Just as she knew it would.

Also in the wheat-colored toy box are the multiple hand-me-down red rubber Kongs, imprinted with markings of all my dog’s teeth. They were lovingly -filled with baby carrots every day at precisely the same time for Stanley’s afternoon treat. When it came to food his inner clock worked with the precision of a train schedule. Now at 1pm like a Pavlovian dog I still instinctively reach for the bag of carrots.

Following My Lead

His woven nylon leash and collar hang on the mahogany hall tree, a purple lead and collar we first used for Max to strut down the streets of Provincetown, later worn by Emerson and passed on to Stan.

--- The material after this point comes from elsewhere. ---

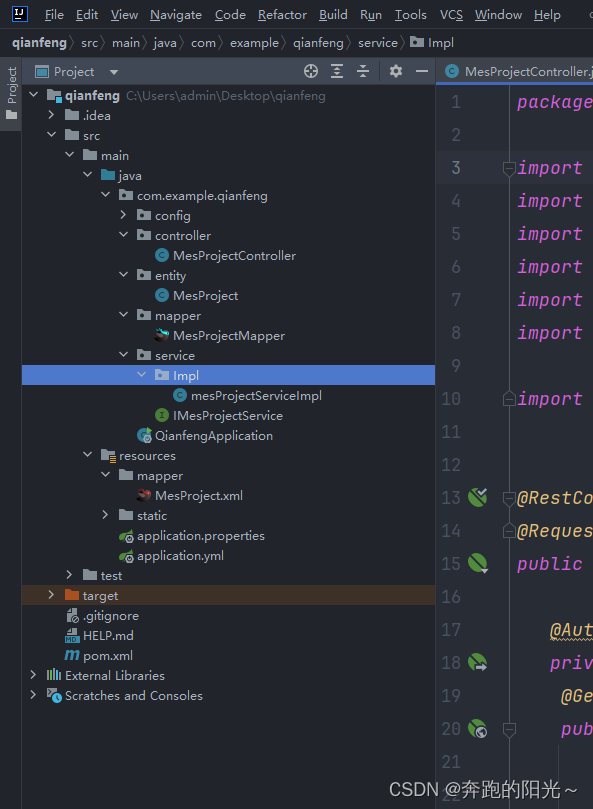Click the gutter icon on line 15
This screenshot has width=593, height=809.
(x=477, y=563)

A now fading 35-year-old blue plastic sports water bottle still sits on a shelf not far from view as I prepare my meals. Long before everyone toted a stainless steel portable water bottle with them, we carried one for our first lab Max so he would never be far from a refreshing drink of water while he ran on the beaches of East Hampton, or went hiking in the Berkshires.  We quenched our dog Emerson’s thirst from it after he surfed the ocean waves in Cape Cod, and Stanley eagerly drank from the squirt bottle after swimming at our local Lloyd Harbor beach.

A Canister of Love

Reminders of Stanley are everywhere, not so much a monument for him but in anticipation of another sweet dog

However, it is the large, vintage Milk Bone canister that held Stanley’s Mother Hubbard dog biscuits that tugs at my heart while also bringing me comfort. This antique pressed-tin box was given to me by my mother years ago for her very first ever grand-dog Max. Our family had not had a canine member for years and it was met with justifiable excitement. The box was given with such love, and that is exactly what it always contained.

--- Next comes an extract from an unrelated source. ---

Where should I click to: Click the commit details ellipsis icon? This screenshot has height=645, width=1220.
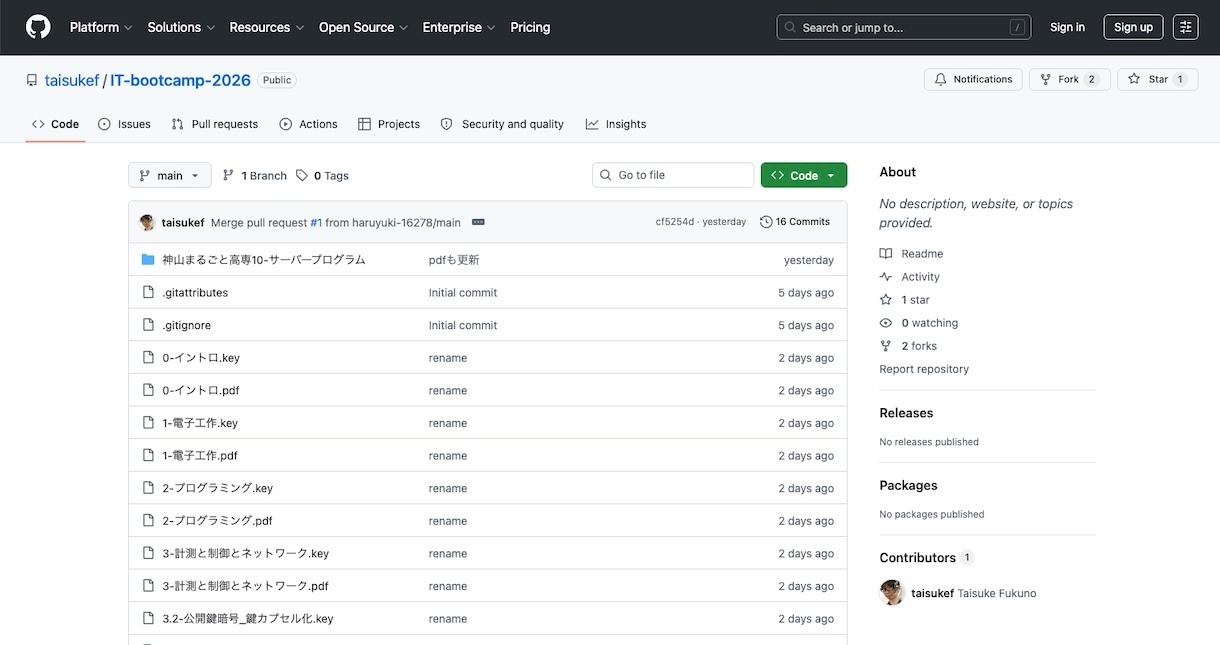tap(478, 222)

The treats that caused furry tails to wag enthusiastically changed through the years as did the dogs, but the box remained. It stood on top of a small vertical, antique wooden oak cabinet in the eat-in-kitchen in my upper west side apartment, then in my oversized kitchen in Huntington by the sliding glass doors within easy reach to bribe Stanley to come in from playing in the yard.  Now the tableau is recreated in my current home. The slightly dented, well-used canister is a day-to-day reminder of my mother’s love and all the dogs in my life.

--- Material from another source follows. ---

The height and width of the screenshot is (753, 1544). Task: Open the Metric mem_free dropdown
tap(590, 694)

The continuity of these items comforts me but also assures me that there will be another dog who will inherit these items.

And They Called It Puppy Love…

My first morning with my new puppy Max 1987, NYC. The baby gates were in place in anticipation.

I was 32 when my heart opened again to inviting a sweet dog into my life. It had been 15 long years since my beloved childhood dog Prince died and in the winter of 1987 when I cuddled that warm, bundle of lab love that was my new puppy, Max, I knew I could never be without a dog ever again.

And from that December day, I have not missed a beat. For the past 36 years, there has not been a day without a sweet canine companion by my side to cuddle, nurture, and cherish.

Today, nearly five months since Stanley’s passing has been the longest gap I have had between dogs. Circumstances are different now, with unforeseen limitations and challenges that I didn’t have to take into consideration before.

So the wait and the process are longer, filled with a bunch of speed bumps along the way. It’s been a rocky road at times but I know in my heart Stanley is on the path with me and with his eagle eye and generous heart he will lead me to his next sibling. I suspect he is in consultation with Max and Emerson too.

As I held the dog treats in my pocket that day, I got misty-eyed but returned them back to their resting place in my coat so they will be there for the next sweet dog in my life.

And their excited wagging tail.

 

 

 

 

 

2 comments

  1. John Martin's avatar
    John Martin

    Of course your pockets are full of treats. You are the ultimate dog mom. We all miss Stanley.Your next furbaby has no idea of the love that awaits. Good luck on your search, Sally.